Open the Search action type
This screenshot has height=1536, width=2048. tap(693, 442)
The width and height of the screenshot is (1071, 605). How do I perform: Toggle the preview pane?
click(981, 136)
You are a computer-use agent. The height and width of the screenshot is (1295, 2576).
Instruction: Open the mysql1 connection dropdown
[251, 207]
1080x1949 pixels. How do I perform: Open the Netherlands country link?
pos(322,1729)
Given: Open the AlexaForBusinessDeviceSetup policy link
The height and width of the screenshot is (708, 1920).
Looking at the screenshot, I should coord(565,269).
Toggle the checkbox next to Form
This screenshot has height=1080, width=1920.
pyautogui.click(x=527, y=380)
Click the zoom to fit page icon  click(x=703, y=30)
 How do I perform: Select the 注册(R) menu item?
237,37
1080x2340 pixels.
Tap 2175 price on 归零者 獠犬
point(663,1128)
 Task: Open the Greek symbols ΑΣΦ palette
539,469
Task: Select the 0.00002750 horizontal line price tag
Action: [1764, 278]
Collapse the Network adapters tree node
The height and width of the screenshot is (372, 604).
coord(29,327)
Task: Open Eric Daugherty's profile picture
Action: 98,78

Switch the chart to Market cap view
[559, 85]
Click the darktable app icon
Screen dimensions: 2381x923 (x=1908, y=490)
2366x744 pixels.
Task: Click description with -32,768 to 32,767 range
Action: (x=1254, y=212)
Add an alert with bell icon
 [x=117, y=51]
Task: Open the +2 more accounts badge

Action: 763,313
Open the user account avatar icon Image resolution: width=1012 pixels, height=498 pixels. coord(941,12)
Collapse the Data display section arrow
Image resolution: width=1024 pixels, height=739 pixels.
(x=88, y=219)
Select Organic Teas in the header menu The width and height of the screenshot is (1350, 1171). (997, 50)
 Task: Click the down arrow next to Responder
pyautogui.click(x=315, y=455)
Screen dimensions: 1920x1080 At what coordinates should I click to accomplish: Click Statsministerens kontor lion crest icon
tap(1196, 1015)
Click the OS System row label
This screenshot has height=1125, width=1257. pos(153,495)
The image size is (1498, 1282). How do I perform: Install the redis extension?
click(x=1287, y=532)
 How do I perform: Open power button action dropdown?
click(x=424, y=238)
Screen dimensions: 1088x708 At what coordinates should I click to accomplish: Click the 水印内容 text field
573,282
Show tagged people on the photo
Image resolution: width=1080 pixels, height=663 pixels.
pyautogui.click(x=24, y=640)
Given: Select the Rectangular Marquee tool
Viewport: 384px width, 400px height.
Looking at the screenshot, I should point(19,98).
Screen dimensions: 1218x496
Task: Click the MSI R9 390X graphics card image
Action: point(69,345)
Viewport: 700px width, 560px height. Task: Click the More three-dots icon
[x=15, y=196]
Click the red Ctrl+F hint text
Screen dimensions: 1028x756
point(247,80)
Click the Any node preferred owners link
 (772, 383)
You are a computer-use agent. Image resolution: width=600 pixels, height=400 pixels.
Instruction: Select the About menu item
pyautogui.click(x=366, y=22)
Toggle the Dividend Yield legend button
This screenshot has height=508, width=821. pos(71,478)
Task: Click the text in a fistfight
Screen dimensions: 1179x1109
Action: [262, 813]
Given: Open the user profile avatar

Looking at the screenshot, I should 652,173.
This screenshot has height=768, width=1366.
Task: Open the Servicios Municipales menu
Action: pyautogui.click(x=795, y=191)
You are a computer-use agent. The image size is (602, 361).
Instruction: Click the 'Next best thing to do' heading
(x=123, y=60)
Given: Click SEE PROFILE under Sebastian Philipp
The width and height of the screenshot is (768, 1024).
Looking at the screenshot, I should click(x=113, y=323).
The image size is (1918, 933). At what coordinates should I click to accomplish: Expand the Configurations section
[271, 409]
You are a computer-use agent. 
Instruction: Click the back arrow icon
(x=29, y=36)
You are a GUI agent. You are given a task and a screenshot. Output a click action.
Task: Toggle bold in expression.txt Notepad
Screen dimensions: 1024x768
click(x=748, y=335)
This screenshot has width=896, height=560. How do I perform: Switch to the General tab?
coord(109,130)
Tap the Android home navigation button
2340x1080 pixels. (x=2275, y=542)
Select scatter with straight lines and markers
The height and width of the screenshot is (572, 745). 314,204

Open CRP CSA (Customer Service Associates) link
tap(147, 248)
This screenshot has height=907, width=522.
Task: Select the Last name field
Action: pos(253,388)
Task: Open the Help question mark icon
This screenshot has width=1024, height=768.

### Exercise aim
This exercise needs every line of the listing that contains the word "computer".

### Task output
You are a computer-use agent. The height and width of the screenshot is (1295, 2576).
You are a computer-use agent. Image resolution: width=600 pixels, height=400 pixels.
You are a computer-use agent. The image size is (602, 361).
You are a computer-use agent. 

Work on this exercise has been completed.